Even if we have can find the authentic place within ourselves to sincerely express our gratitude, we need to be able to put ourselves in the shoes of the person we wish to express our gratitude to. We need to understand all of the cultural and social nuances of gratitude in their context. A key to being able to achieve this is the character strength of empathy.
It may be helpful to realise that we tend to express gratitude in ways that we would like to receive it. For example, if we like to be thanked verbally and publicly in a work situation we may do this same thing to thank a colleague. However, a person may be shy or prefer to stay away from the limelight and may need to be thanked in other ways, such as offering to take on some of their workload so they can get home early to their family.

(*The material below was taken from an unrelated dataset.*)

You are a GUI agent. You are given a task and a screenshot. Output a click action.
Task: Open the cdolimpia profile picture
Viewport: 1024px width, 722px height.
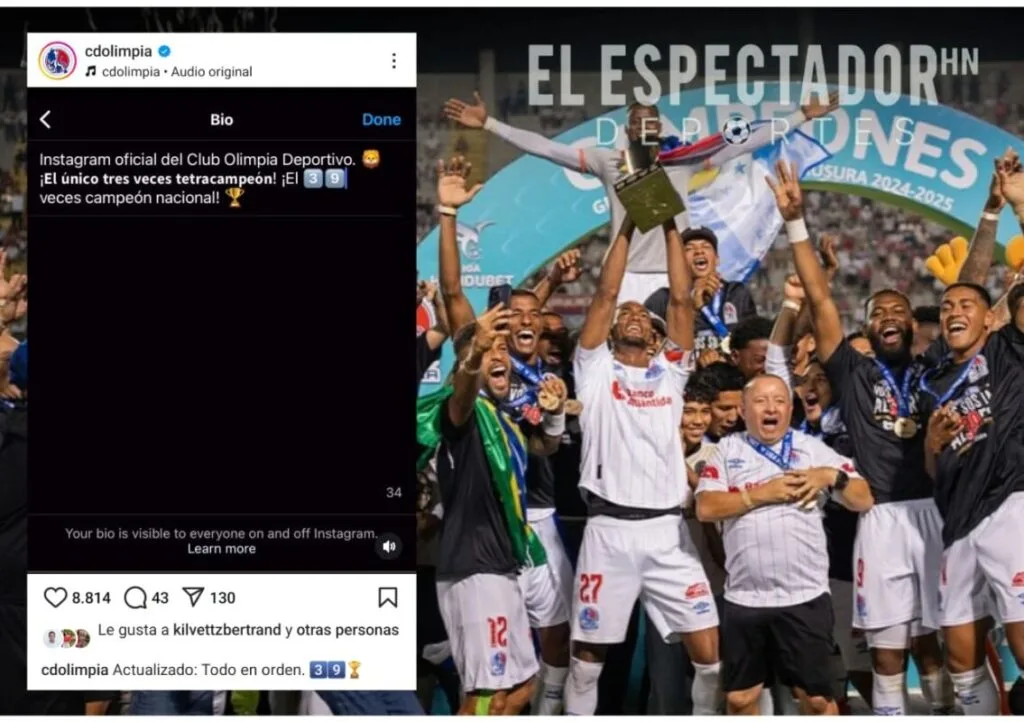click(x=57, y=61)
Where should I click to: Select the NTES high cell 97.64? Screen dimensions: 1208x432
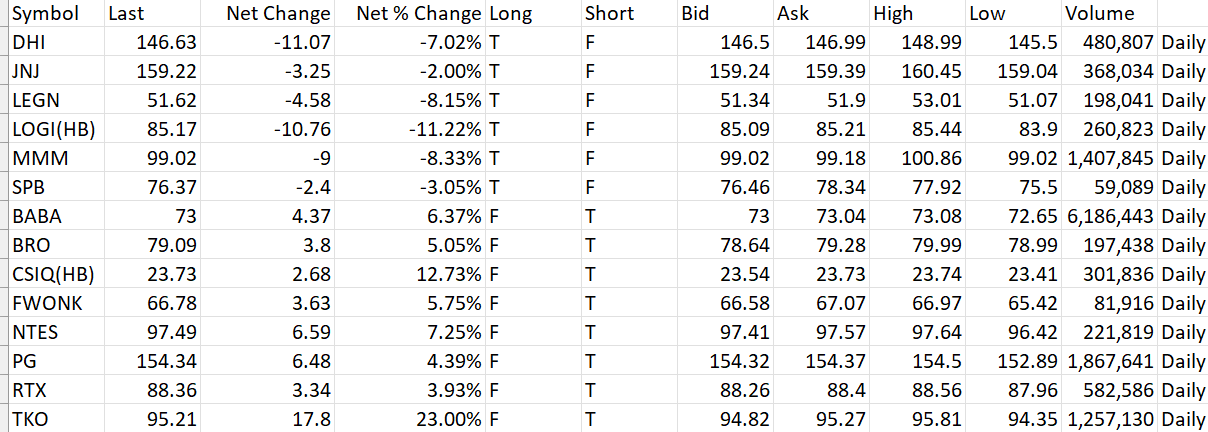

As I have explored in other blogs being able to find ways to express gratitude that are meaningful to others can often become more challenging when a person comes from a different culture.
Similarly, we need to be empathetic to their difficulty in expressing gratitude to us because of cultural differences. One example of this was relayed to me by a PhD supervisor of an indigenous student. She was never thanked by this student for her efforts and could see that it was having a negative effect on their relationship as she didn’t feel appreciated. It wasn’t until we explored the different value given by many indigenous people to ‘white fella’s’ gratitude, that the supervisor realised that she was imposing her expectations on the student of how gratitude should be ‘correctly’ expressed. When she was able to see that it wasn’t an absence of gratitude, but that it was being expressed in different ways, she was able to give up her resentment.
We may also need to extend empathy to those who find it difficult to express gratitude towards us. If we replace our expectations of how others should be thankful for what we have given them with empathy for their situation, which may be preventing them from thanking us, we thwart the rise of resentment. In doing so we have a far greater chance of maintaining our gratitude.
One of the most classic cases where this applies is with our teenage children. As parents of teenagers, we can be left feeling totally drained and under-appreciated. However, if we go into their world with an understanding that stages of development impact on expressions of gratitude, we are able to see that they may be distracted with things that are going on in their own lives, with their friendships or other fears and worries.
Empathy awakens gratitude. Judgement of others kills it.
A group of school principals I worked with were engaged in a book club around my book Gratitude in Education: A Radical View. The area where they found it most difficult to express gratitude was with the education system – the people “running the show” and setting all the policies and procedures for their role as a principal. They found it difficult to get past feelings of being undervalued and under-appreciated. Some named this as the main reason why they couldn’t express gratitude to others, because it was not being modelled by those ‘above’.
However, when we discussed this situation more fully, we realised that although it would be wonderful if people in positions of power were to express gratitude to us, perhaps this is not what they perceive as being part of their role. The role is to look after the system, not necessarily to nurture relationships. Indeed, most people ‘at the top’ have been selected for their capacity to run a tight ship, to be pragmatic, to implement policies, to think broadly and to communicate with all stakeholders. The principals were able to understand that the role didn’t extend to nurturing relationships in this context. The empathy that they were able to extend to those at the top was transformative in changing the attitude of the principals from one of resentment to one of gratitude.
What’s good to take note of here is that this change of heart became possible by having a community of people who could openly discuss their difficulties in finding gratitude. An honest and supportive discussion of what was inhibiting them was crucial to finding their way back to gratitude.
Equally as crucial was the capacity to put themselves in the shoes of the other – in this case, the people who run the system.
This is not to say, however, that those people who are in such positions don’t need to find or express gratitude. Indeed, their inner attitude of gratitude will flow to the whole organisation and be extremely powerful. However, we need to be aware that their capacity to express deep gratitude in sincere and meaningful ways will quite likely be limited. They simply don’t have the power to do this beyond their immediate circle (a place where it would be crucial for their gratitude to be expressed).
To find deep gratitude often requires us to step outside our own needs and way of being and enter the world of the other. Developing the quality of empathy enables us to do this.